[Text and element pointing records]

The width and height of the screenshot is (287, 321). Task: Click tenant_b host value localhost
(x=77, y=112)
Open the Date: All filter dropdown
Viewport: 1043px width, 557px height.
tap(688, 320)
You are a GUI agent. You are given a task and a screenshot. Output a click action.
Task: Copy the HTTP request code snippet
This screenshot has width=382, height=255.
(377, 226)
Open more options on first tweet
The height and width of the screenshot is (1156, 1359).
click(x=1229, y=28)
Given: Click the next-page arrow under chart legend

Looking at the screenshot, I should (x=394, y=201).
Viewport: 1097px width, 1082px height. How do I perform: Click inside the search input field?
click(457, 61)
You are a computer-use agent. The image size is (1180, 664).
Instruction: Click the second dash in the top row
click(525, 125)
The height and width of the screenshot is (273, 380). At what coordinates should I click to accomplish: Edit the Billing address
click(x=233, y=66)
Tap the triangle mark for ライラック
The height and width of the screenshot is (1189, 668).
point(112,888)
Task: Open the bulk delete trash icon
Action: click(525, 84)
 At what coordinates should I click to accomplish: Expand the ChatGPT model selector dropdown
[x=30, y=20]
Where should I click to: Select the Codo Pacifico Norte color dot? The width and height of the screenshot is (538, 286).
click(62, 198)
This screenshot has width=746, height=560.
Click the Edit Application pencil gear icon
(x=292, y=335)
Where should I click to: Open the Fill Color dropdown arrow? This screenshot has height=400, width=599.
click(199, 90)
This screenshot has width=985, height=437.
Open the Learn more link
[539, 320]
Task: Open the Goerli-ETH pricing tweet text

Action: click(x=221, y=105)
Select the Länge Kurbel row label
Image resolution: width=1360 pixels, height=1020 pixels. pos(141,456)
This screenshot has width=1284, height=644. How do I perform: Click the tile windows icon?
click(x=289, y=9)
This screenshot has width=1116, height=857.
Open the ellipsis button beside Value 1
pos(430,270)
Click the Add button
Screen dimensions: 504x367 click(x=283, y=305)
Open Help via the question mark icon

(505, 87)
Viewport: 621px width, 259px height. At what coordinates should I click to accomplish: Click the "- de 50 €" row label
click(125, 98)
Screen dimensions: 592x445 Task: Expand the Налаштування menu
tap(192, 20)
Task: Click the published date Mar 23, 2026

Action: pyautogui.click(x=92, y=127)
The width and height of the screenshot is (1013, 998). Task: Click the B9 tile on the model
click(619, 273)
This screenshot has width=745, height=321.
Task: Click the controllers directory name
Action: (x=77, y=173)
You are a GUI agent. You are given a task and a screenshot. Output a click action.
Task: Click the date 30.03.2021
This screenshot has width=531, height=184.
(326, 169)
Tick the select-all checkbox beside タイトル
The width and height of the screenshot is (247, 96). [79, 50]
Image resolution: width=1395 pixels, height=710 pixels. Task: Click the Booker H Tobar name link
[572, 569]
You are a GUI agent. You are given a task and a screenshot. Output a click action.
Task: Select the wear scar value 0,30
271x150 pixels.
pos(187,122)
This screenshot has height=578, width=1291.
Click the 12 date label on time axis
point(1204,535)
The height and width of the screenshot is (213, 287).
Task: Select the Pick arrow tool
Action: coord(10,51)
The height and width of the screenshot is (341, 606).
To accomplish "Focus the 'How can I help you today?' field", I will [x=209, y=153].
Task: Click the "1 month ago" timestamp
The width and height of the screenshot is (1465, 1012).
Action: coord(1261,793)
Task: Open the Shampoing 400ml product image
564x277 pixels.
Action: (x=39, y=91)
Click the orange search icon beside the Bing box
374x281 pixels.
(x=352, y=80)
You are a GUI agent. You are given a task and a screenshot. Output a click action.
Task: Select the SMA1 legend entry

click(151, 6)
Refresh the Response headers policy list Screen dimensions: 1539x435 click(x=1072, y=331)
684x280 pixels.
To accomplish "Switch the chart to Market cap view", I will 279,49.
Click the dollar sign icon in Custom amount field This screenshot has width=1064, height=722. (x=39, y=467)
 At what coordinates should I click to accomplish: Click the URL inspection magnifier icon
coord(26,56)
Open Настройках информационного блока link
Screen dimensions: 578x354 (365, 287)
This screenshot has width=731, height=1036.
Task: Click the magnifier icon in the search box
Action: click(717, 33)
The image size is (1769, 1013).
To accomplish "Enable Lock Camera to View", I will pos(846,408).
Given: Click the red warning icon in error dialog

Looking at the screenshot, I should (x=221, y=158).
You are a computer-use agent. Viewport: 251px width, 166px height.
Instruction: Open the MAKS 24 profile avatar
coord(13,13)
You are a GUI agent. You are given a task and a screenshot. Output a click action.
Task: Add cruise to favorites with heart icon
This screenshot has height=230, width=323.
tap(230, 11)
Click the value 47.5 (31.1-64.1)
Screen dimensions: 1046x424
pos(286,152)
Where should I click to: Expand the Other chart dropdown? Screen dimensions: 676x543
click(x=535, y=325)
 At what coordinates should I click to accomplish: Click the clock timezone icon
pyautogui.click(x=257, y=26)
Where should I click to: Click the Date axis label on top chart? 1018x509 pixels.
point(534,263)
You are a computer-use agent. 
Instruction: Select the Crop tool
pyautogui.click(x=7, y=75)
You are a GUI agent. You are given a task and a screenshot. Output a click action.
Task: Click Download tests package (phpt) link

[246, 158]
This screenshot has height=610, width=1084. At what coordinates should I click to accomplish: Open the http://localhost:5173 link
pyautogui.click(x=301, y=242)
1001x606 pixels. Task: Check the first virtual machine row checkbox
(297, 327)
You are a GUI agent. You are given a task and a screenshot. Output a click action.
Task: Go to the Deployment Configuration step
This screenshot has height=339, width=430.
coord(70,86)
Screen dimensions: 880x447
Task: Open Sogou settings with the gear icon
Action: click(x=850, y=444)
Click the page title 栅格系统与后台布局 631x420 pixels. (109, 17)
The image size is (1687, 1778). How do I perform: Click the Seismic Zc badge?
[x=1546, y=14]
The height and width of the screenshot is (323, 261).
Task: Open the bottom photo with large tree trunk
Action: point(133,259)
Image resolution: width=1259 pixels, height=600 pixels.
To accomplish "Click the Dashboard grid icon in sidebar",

Work to complete:
Output the lines of the records from the line containing "Click the Add button" through the line containing "will [x=209, y=153].", inclusive, as a JSON list of strings with one string per line, skipping any blank lines.

Result below:
[
  "Click the Add button",
  "Screen dimensions: 504x367 click(x=283, y=305)",
  "Open Help via the question mark icon",
  "(505, 87)",
  "Viewport: 621px width, 259px height. At what coordinates should I click to accomplish: Click the \"- de 50 €\" row label",
  "click(125, 98)",
  "Screen dimensions: 592x445 Task: Expand the Налаштування menu",
  "tap(192, 20)",
  "Task: Click the published date Mar 23, 2026",
  "Action: pyautogui.click(x=92, y=127)",
  "The width and height of the screenshot is (1013, 998). Task: Click the B9 tile on the model",
  "click(619, 273)",
  "This screenshot has width=745, height=321.",
  "Task: Click the controllers directory name",
  "Action: (x=77, y=173)",
  "You are a GUI agent. You are given a task and a screenshot. Output a click action.",
  "Task: Click the date 30.03.2021",
  "This screenshot has width=531, height=184.",
  "(326, 169)",
  "Tick the select-all checkbox beside タイトル",
  "The width and height of the screenshot is (247, 96). [79, 50]",
  "Image resolution: width=1395 pixels, height=710 pixels. Task: Click the Booker H Tobar name link",
  "[572, 569]",
  "You are a GUI agent. You are given a task and a screenshot. Output a click action.",
  "Task: Select the wear scar value 0,30",
  "271x150 pixels.",
  "pos(187,122)",
  "This screenshot has height=578, width=1291.",
  "Click the 12 date label on time axis",
  "point(1204,535)",
  "The height and width of the screenshot is (213, 287).",
  "Task: Select the Pick arrow tool",
  "Action: coord(10,51)",
  "The height and width of the screenshot is (341, 606).",
  "To accomplish \"Focus the 'How can I help you today?' field\", I will [x=209, y=153]."
]